Document:

- - -

Update: Quizzler was built as my entry into the Facebook Summer of Hack Hackathon in August 2013 and was selected as the winning hack. Thanks to Facebook for hosting a great event.

After playing a number of poorly-made iPhone quiz games, I decided to roll my own. But I didn't want to spend time creating my own corpus of questions. Thus, Quizzler was born, an attempt to build an iPhone quiz app that generates its own questions.

Quizzler Homescreen

Credit to Karen Dessire for the Playing With Science icons on the home screen!

The technical challenges around such a goal are numerous:

  1. Identify factual statements that could be morphed into good questions.
  2. Identify keywords in those statements that could be considered an 'answer'.
  3. Identify replacement keywords that fix into the same context (as suggested answers).

On the practical level, Quizzler allows users to specify any (reasonable) topic and iterate through questions relevant to that topic. Users can then re-play and attempt more questions for the same topic, or switch topics at any time.

- - -

Collected material:
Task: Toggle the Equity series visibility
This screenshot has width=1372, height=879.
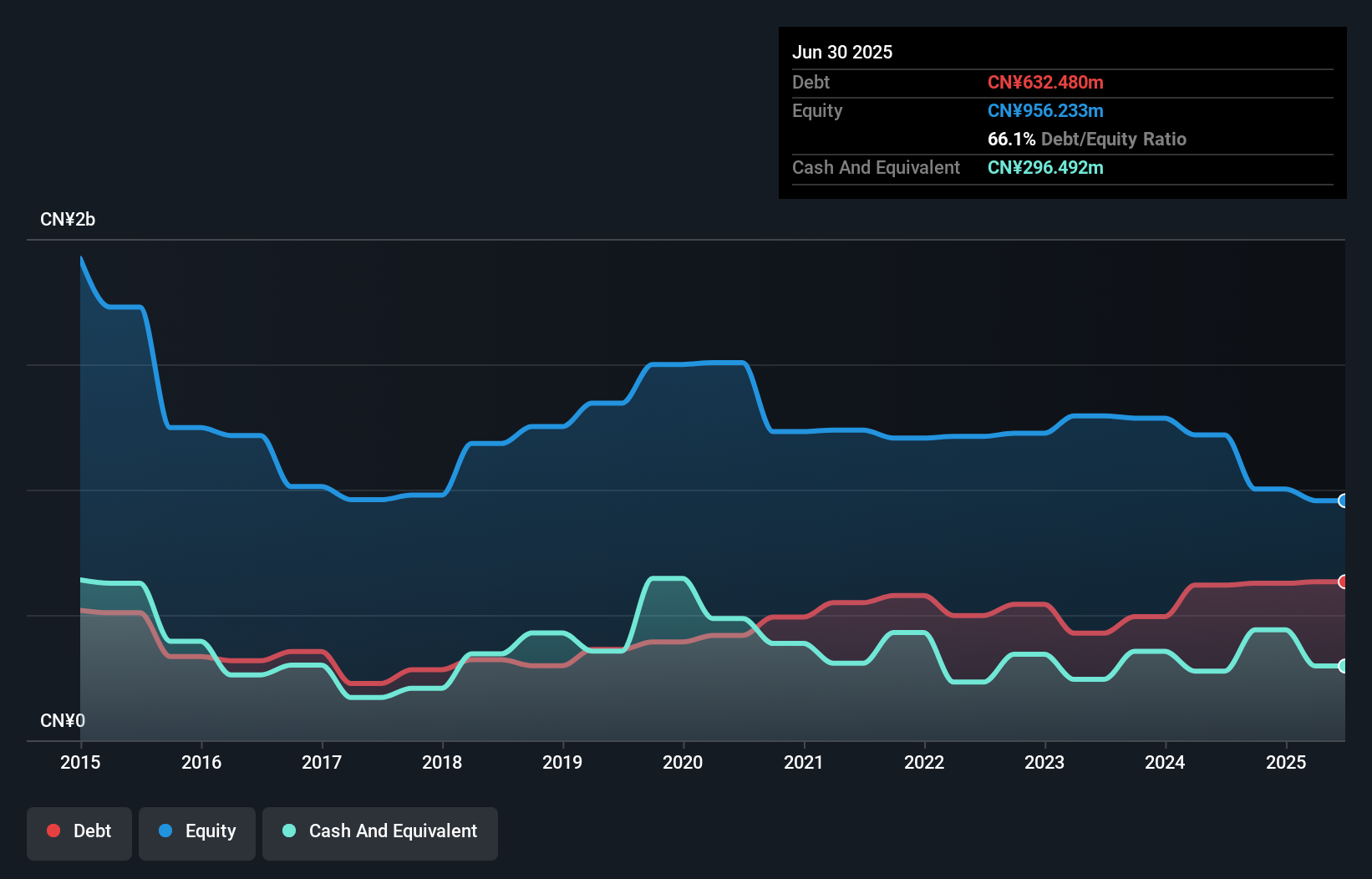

- - -

To be done:
1) Write out everything in the Quizzler post from "Update: Quizzler was" down to "the home screen!".
2) According to the Quizzler post, what event was Quizzler built as an entry for?
You won't need the listing.

Solutions to the exercise:
1)
Update: Quizzler was built as my entry into the Facebook Summer of Hack Hackathon in August 2013 and was selected as the winning hack. Thanks to Facebook for hosting a great event.

After playing a number of poorly-made iPhone quiz games, I decided to roll my own. But I didn't want to spend time creating my own corpus of questions. Thus, Quizzler was born, an attempt to build an iPhone quiz app that generates its own questions.

Quizzler Homescreen

Credit to Karen Dessire for the Playing With Science icons on the home screen!

2) The Facebook Summer of Hack Hackathon in August 2013.